Just as hindsight reveals an element of truth in the French poet’s words, there is something to be said for iPhone photography critics’ concerns. It can, for instance, be incredibly thoughtless. Ever since I got my first iPhone, taking a photograph has become a knee-jerk reaction to sparkling cityscapes and perfectly poured cappuccinos. I sometimes take a picture of something before I really see it. This impulse brings new meaning to photography critic Susan Sontag’s pronouncement that everything now exists to end in a photograph. The problem isn’t technological, but behavioral — doubtlessly part of the larger tide of mindlessness that has swept our fast-paced, screen-sucking culture. And apps like Instagram reward this behavior not only with a visual catalogue of our existence, but also with likes, comments, and the general positive energy that comes from feeling connected. The result is a sycophantic experience void of true critical thought.

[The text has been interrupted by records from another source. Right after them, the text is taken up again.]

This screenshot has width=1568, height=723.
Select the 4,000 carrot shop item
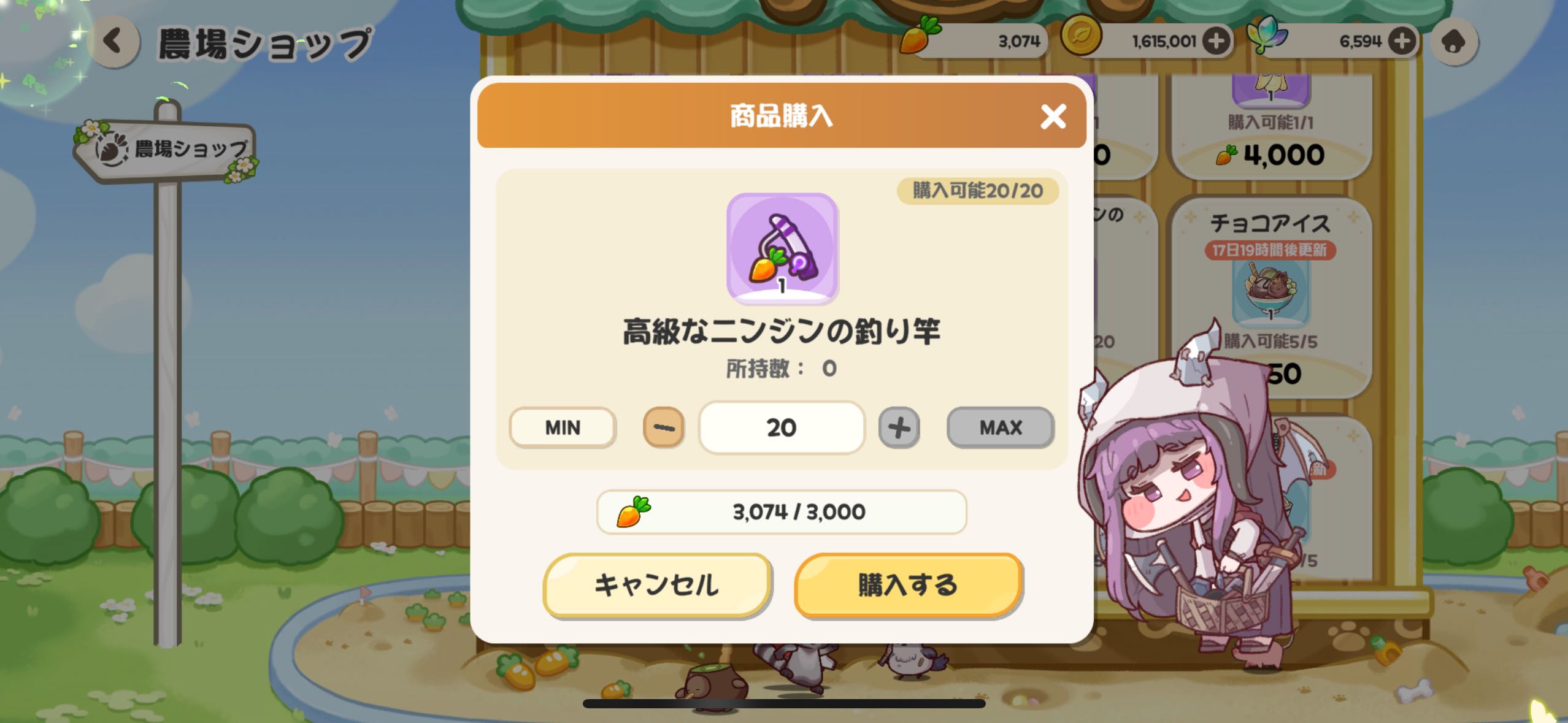pyautogui.click(x=1270, y=126)
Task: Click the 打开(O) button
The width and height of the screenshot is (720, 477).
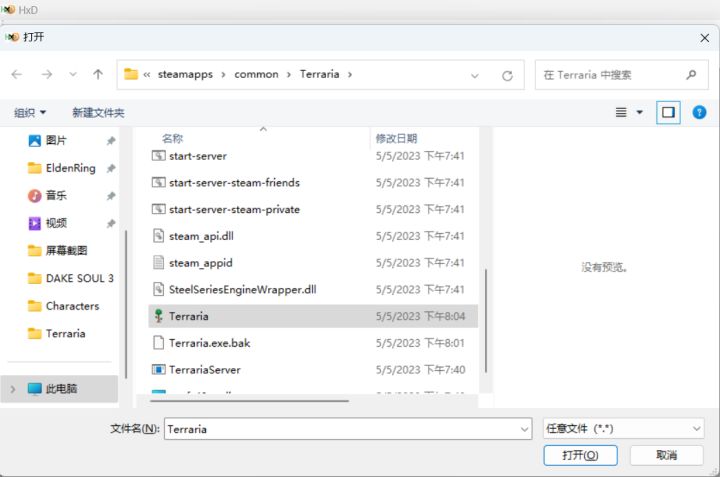Action: (580, 455)
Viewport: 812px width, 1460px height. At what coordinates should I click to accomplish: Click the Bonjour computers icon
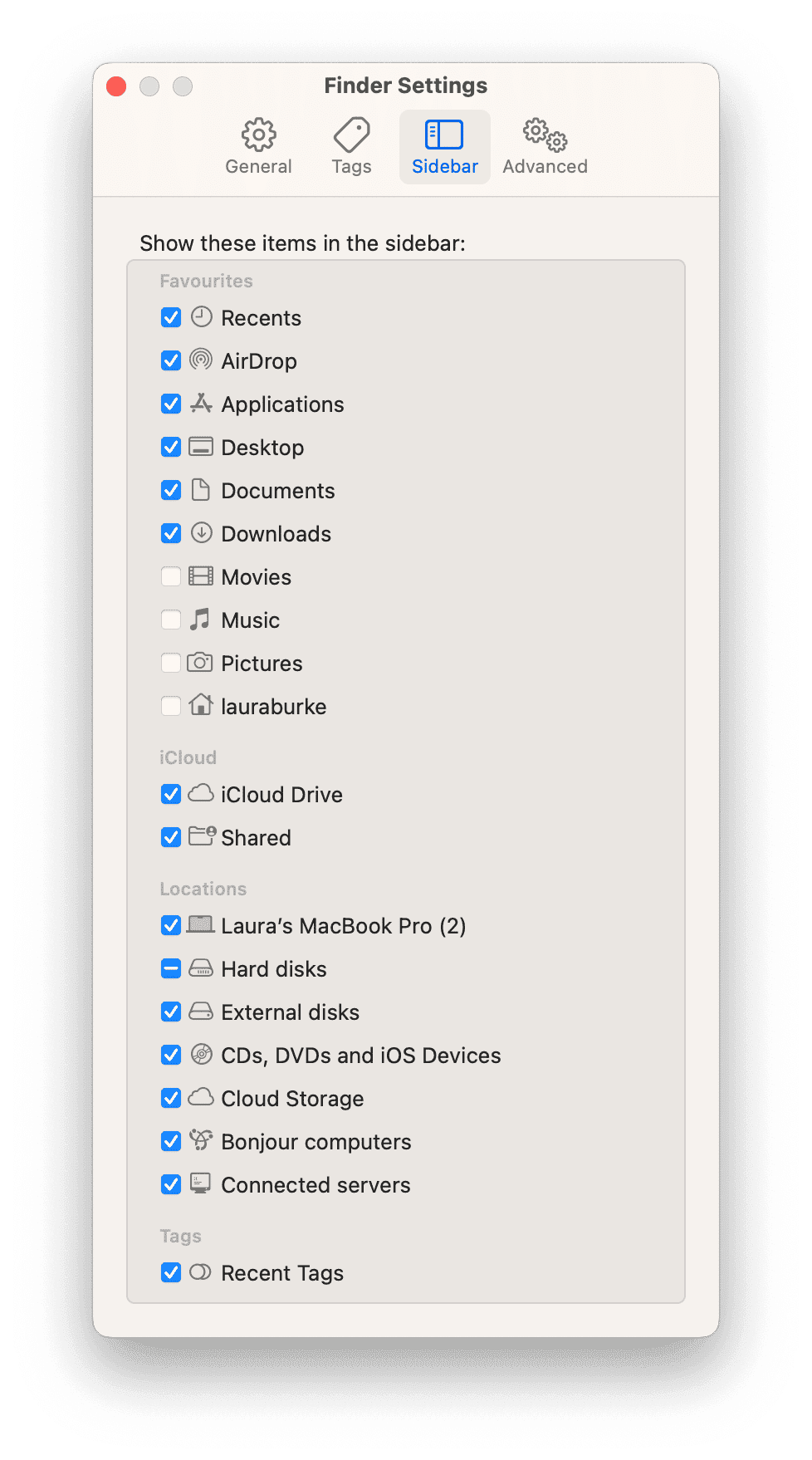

What may bother us the most, though, is that the way we consume these images devalues them. When I check Instagram, I scroll through an unending procession of photos I will only ever view once, occasionally pausing long enough to “heart” them before they’re buried by whatever is coming down the factory line next. And when something truly remarkable like Lucas’s photo appears, does it really make an impact amid all the sunsets and selfies? How much do I even notice it? An old art professor once encouraged me to continually feed myself visually; well, I have never been more fed, but the ephemeral nature of the app doesn’t allow much time for digestion.
But like the digital SLRs of the early 2000s, these cameras are here to stay. So rather than dismiss photography from iPhones (or other camera phones) altogether, or call it a curse, we should embrace this new democratization by considering it more deeply. If it has brought an influx of images — more than we really know what to do with — it may also mean we, as an audience, also need to approach these photographs with a more discerning, contemplative eye. At the same time, the culture of creators needs to move beyond that of the effusive, clapping-hand emoji toward one that is more critical.
Though the winning IPPA entries were taken using a specific technology, they show that a photographer is more than the mechanisms he or she uses — just as an artist can be more than someone well-versed in brushstrokes. This new democratization reminds us that the artist is always greater than the medium.